U.S. abortion rates fell just 2% after wave of state bans, CDC report shows
Despite the wave of state abortion bans that went into effect after the U.S. Supreme Court overturned Roe v Wade in June 2022, the number of abortions in the U.S. fell by just 2% that year, according to the Centers for Disease’s first major report. Control and Prevention (CDC) to survey abortion supply in the post-Roe United States.
The findings in the report, released Wednesday, echo other research that has found abortion rates in the U.S. have risen surprisingly in the years since Roe’s death. In 2023, there were more than 1 million abortions in the U.S., according to the Guttmacher Institute, which tracks abortions and restrictions on the procedure — the highest number in more than a decade.
“It really speaks to a bifurcation of access,” said Isaac Maddow-Zimet, a data scientist at the Guttmacher Institute. “On the one hand, you have a lot of states where abortion has become incredibly difficult to access – states with total bans, states with six-week bans. Access has become much more difficult for people living in those states. And on the other hand, you have states with more protective laws, where many of the things people have done to mitigate the effects of bans have also increased access for residents of those states.

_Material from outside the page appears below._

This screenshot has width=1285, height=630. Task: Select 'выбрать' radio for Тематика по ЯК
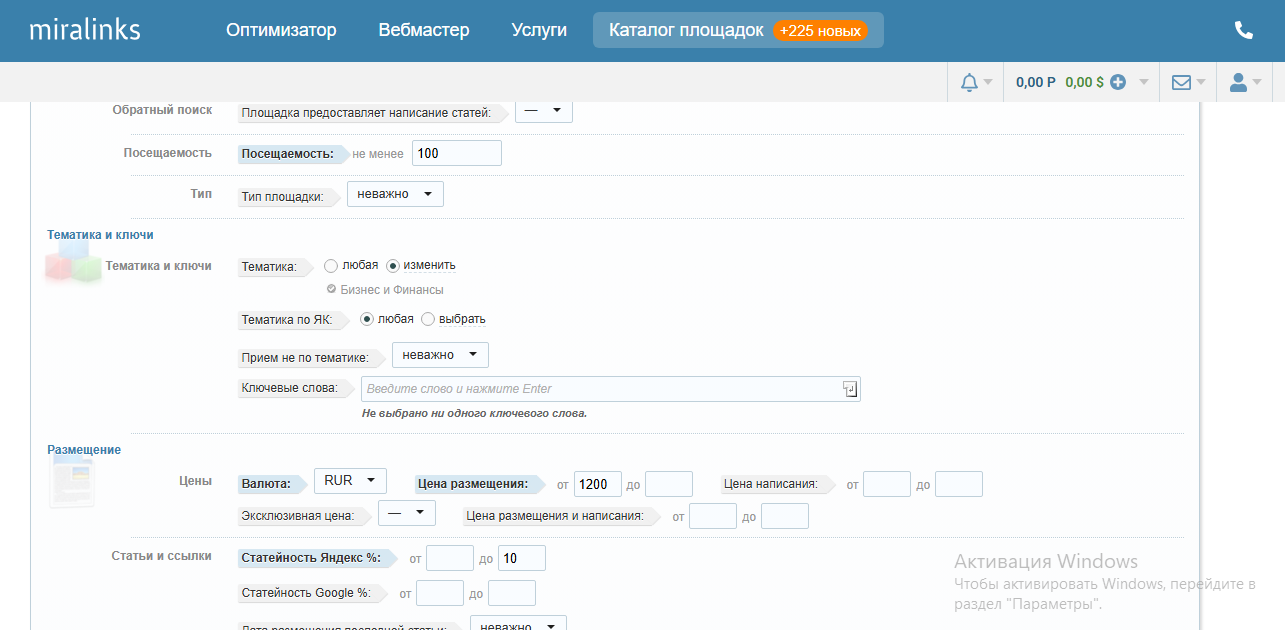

The CDC report found that U.S. providers performed more than 613,000 abortions in 2022, only a slight decrease from the nearly 626,000 abortions performed in 2021. Other figures on abortion supply also remained comparable to previous years. As in the Roe era, the vast majority of abortions occurred during or before nine weeks of pregnancy, according to the CDC. Just over 6% of abortions occurred 14 to 20 weeks into pregnancy, and about 1% occurred during or after 21 weeks of pregnancy. Women in their twenties made up the largest share of abortion patients. Nearly 60% of abortion patients had also given birth before.
However, the CDC report arrives with some asterisks. The data is not comprehensive, as four states — California, Maryland, New Hampshire and New Jersey — do not provide the agency with data on abortions performed in their jurisdictions. (The Guttmacher Institute study does include these states.) Some states also do not provide the CDC with demographic data about their abortion patients.
Also the CDC report does not include data on abortions performed outside the U.S. health care system. Previous research has found that in the six months after Roe fell, roughly 26,000 more Americans used pills to induce their own abortion at home than would have happened if Roe had not collapsed. (Medical experts generally agree that it is safe to self-manage your own abortion by using pills early in pregnancy.)
The gaps in the CDC data have infuriated some abortion opponents. Project 2025, the infamous playbook of conservative policy, suggests that states lose federal funding if they do not provide the CDC with data on “exactly how many abortions occur within its borders, at what gestational age of the child, for what reason, the state of residence of the mother, and by what method”. It also suggests that the CDC collect data on miscarriages, stillbirths and “treatments that occasionally result in the death of a child (such as chemotherapy).”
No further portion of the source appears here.